A finding to similar effect by the Constitutional Court will bring much needed certainty and clarity to the functioning of the Office of the Public Protector. Too many civil servants and others have embraced the “error in law” committed by the president by following him in refusing, for no good reason, to follow the “recommendations” of the Public Protector. In law, the Public Protector does not make recommendations on a “take it or leave it” basis; she takes remedial action of a kind that, in the absence of successful judicial review proceedings, is binding on those to whom the remedial action applies. Our constitutional democracy will be suitably fortified and promoted by taking the same line of argument as that adopted in the passage quoted above.

In the “Secure in Comfort” report the findings against the president are succinctly set out:

“ Remedial action to be taken in terms of section 182(1)(c) of the constitution is the following: 11.1. The President is to: 11.1.1. Take steps, with the assistance of the National Treasury and the SAPS, to determine the reasonable cost of the measures implemented by the DPW at his private residence that do not relate to security, and which include Visitors’ Centre, the amphitheatre, the cattle kraal and chicken run, the swimming pool. 11.1.2. Pay a reasonable percentage of the cost of the measures as determined with the assistance of National Treasury, also considering the DPW apportionment document. 11.1.3. Reprimand the Ministers involved…”

Reprimanding ministers who have already been sold down the Nile by the president is sure to be an unpleasant task. As to the question of paying back the money: the list of items set out by the Public Protector does not appear to be necessarily complete or exclusive, so it is possible that other non-security aspects of the work done at Nkandla will feature in the deliberations on the quantum to be paid back. Already, at the behest of the Special Investigations Unit, the president’s architect is being sued for R155 million, an action which is being stoutly defended by him.

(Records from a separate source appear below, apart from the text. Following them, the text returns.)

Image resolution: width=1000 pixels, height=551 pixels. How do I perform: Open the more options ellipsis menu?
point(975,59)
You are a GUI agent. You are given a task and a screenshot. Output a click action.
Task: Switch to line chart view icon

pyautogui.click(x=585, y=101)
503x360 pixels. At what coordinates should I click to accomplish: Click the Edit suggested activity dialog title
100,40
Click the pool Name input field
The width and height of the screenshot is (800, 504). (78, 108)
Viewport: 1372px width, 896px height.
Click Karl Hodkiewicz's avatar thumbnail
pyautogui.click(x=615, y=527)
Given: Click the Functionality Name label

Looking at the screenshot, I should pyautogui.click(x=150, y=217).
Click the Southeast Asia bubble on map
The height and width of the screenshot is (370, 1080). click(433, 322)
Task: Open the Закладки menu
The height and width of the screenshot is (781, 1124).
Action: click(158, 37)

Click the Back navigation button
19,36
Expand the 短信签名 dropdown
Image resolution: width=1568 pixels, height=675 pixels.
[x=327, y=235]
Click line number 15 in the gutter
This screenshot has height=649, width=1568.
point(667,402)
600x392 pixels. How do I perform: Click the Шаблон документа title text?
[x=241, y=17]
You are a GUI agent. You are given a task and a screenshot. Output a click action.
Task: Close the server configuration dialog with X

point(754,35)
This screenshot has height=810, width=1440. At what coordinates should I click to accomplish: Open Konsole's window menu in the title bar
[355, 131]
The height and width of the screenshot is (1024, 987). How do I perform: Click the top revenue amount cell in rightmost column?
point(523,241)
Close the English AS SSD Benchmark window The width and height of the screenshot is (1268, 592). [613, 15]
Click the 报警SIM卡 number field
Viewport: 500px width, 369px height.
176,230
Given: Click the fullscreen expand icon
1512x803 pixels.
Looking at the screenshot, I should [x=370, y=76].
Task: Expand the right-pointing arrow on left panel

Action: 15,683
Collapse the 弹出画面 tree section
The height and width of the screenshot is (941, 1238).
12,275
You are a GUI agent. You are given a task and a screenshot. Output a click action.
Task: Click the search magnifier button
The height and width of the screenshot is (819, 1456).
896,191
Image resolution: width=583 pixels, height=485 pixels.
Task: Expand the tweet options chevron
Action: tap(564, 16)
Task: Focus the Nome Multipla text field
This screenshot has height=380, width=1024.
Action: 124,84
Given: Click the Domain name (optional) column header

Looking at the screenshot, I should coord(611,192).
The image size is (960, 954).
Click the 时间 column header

The president himself, already conflicted and compromised, is sure to lose the support of more right thinking people as trust in his probity and integrity is further eroded by his flip-flop, confidence in his leadership is undermined by his volte face and faith in his ability to build strong institutions is shaken to the core. Whether he can survive politically remains to be seen.


Paul Hoffman SC is a director of Accountability Now.